They don’t understand, in particular, that getting the government involved in health care wouldn’t be a radical step: the government is already deeply involved, even in private insurance. And that government involvement is the only reason our system works at all.Here's an obvious question, which came first, a screwed up system or government involvement? I don't know, but when has government done anything well? To Mr. Krugman everything the government does is de facto good and everything the private sector does is bad. The madness continues:
Yet private markets for health insurance, left to their own devices, work very badly: insurers deny as many claims as possible, and they also try to avoid covering people who are likely to need care. Horror stories are legion: the insurance company that refused to pay for urgently needed cancer surgery because of questions about the patient’s acne treatment; the healthy young woman denied coverage because she briefly saw a psychologist after breaking up with her boyfriend.Deny as many claims as possible? Is their any truth to this argument, no. Just his ludicrous assertion. If insurance companies are denying everybody and their mother then why do people get any insurance in the first place? If I know I am not going to get covered in my time of need then why would I or anyone else purchase it? You wouldn't. The fact that people purchase it means they must get paid out. It is simply disingenuous to claim that insurers make their money by stiffing their customers. It is apparent that this is the view he takes for all profit making enterprises. Not that they exchange value for value, but one party robs the other party.

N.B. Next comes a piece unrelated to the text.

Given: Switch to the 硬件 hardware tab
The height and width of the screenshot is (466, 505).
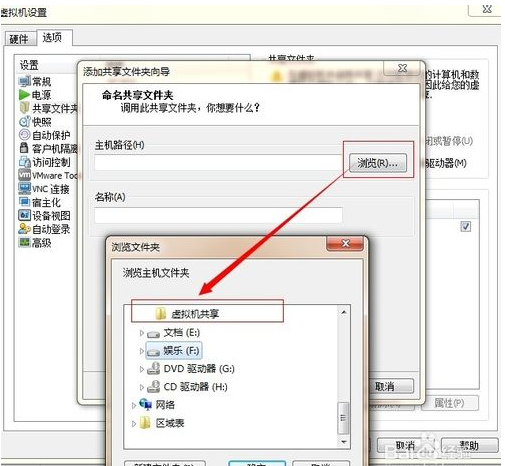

Horror stories are legion? Yet another fatuous claim with no evidence to support it. He discredits this later with:
Still, most Americans do have health insurance, and are reasonably satisfied with it. How is that possible, when insurance markets work so badly? The answer is government intervention.How can those same Americans who have such bad experiences be satisfied?
Avoid covering people who are likely to need care? Well, duh! Here's some reality, people who are likely to need care shouldn't get insurance. Insurance is used to mitigate rare catastrophic events. Not likely events. If we want to subsidize the care of people who already have conditions, then do it! Don't blame insurance companies for this. Either Mr. Krugman fundamentally doesn't understand the concept of insurance or he is pushing his agenda (I vote for the latter). He can read up on insurance here. Wait, I am receiving some news folks, apparently he does understand the concept of insurance.
The key thing you need to know about health care is that it depends crucially on insurance. You don’t know when or whether you’ll need treatment — but if you do, treatment can be extremely expensive, well beyond what most people can pay out of pocket. Triple coronary bypasses, not routine doctor’s visits, are where the real money is, so insurance is essential.You don't know when you'll need treatment? Then why lambaste insurance companies for refusing to insure people who do know that they'll need treatment?
Here's another gem by Mr. Krugman:
Still, most Americans under 65 do have some form of private insurance. The vast majority, however, don’t buy it directly: they get it through their employers. There’s a big tax advantage to doing it that way, since employer contributions to health care aren’t considered taxable income. But to get that tax advantage employers have to follow a number of rules; roughly speaking, they can’t discriminate based on pre-existing medical conditions or restrict benefits to highly paid employees.He says this (I assume with a straight face, his mind is obviously in knots) as if employer paid health insurance was by design. Uh, no. It was created as a work around to wage controls imposed by...government! The employer system we have today is one of the reasons our system is such a mess and he has the audacity to claim this as a good thing. I forgot, government inadvertently did it, so it must have been divine intervention.
Restrict benefits to highly paid employees. Stop the train folks. How many Nobel's does it take not to be an idiot? Apparently more than one. Regardless of who gets health care from the employer, there is only one person who pays for it? If you guessed the employee go to the head of the class. Any benefit the company gives you is less money they would have given you. There is absolutely no reason for a company to discriminate any employee because the company doesn't pay for the coverage in the first place. You do. This whole argument by Mr. Krugman is a result of his psychologically entrenched class warfare argument that has no basis in reality.
Here's the last bit of insanity (before my head explodes):
Right-wing opponents of reform would have you believe that President Obama is a wild-eyed socialist, attacking the free market. But unregulated markets don’t work for health care — never have, never will.Why don't free markets work in health care? Because people want services that they don't have to pay for. That doesn't work in free markets. It doesn't work in socialist utopias. It doesn't even work in the Communist Republic of Obama. There is no free lunch!
...
Now Mr. Obama basically proposes using additional regulation and subsidies to make decent insurance available to all of us. That’s not radical; it’s as American as, well, Medicare.
Oh, by the way. A program that has been around for 40 years isn't exactly American like apple pie and baseball.